Replication Channel (Network Performance)
JetStream DR is designed to gracefully handle replication performance issues related to the outgoing channel of protected VMs becoming slow or temporarily unavailable, or protected VMs from generating excessive network traffic. Under normal circumstances JSDR applies minimal delay to ongoing IO and replicates data without incurring additional writes to the replication log. If the incoming data rate exceeds the outgoing bandwidth, JSDR begins populating the replication log with the expectation that data can be replicated after the usage spike on the protected VM comes down.
- If the incoming data rate in unusually large or the replication log of the Domain is close to 100% capacity, some write throttling may be applied to the incoming data stream to slow it down. If backpressure parameters are exceeded, JSDR will switch to a bitmap protocol mode allowing the protected VM usage spike to fade off while minimally loading the outgoing replication channel. Network bandwidth problems are not exposed to JSDR and it does not have the ability to anticipate the expected duration of such events. JSDR will periodically exit bitmap mode and resume normal replication to validate the current state of network performance and it will switch back to bitmap mode, if necessary.

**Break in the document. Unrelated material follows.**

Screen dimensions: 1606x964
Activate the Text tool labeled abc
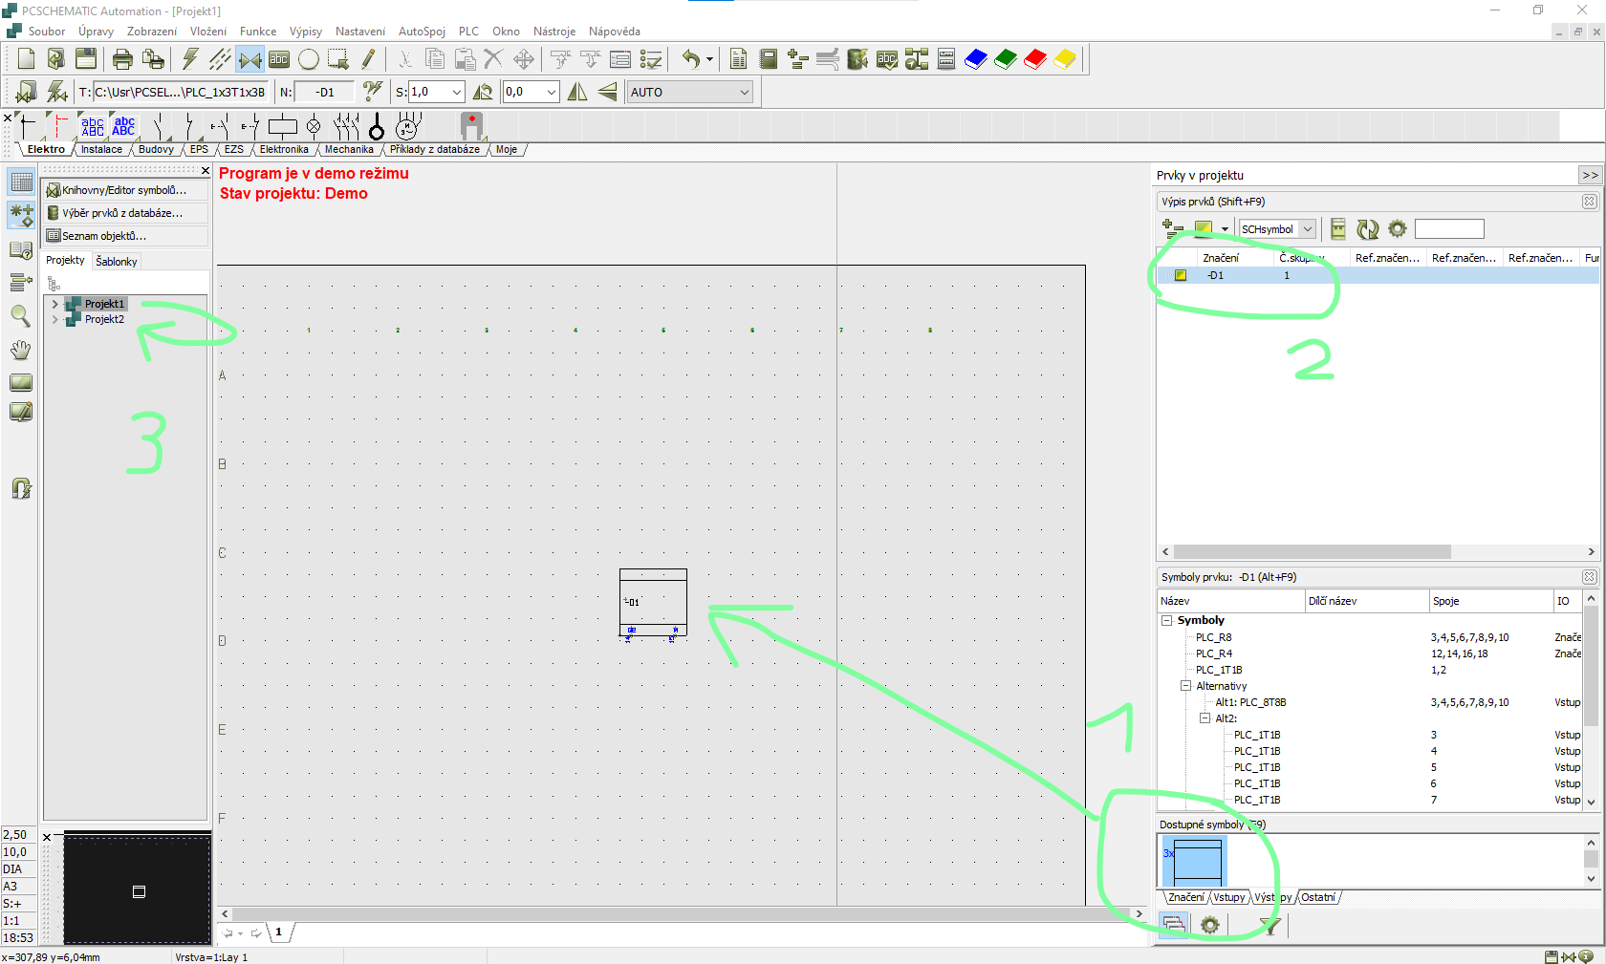tap(278, 59)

Figure 331: Example: Usage distribution of a Domain with its replication log at full capacity.
- The Incoming & Outgoing Data Rate from the Statistics screen shows time spans when the Domain was running in bitmap mode. To highlight periods on the graph when bitmap mode was engaged, click the Bitmap circle icon at the top of the chart.

Figure 332: Graph showing when bitmap mode was engaged.
- The actual number of operations delayed due to write throttling are displayed on the Backpressure report.

Figure 333: Graph showing number of operations delayed by backpressure.
- The PUT Object Latency report provides insight allowing performance of the outgoing replication channel to be analyzed.

Figure 334: Analyzing performance of outgoing replication channel.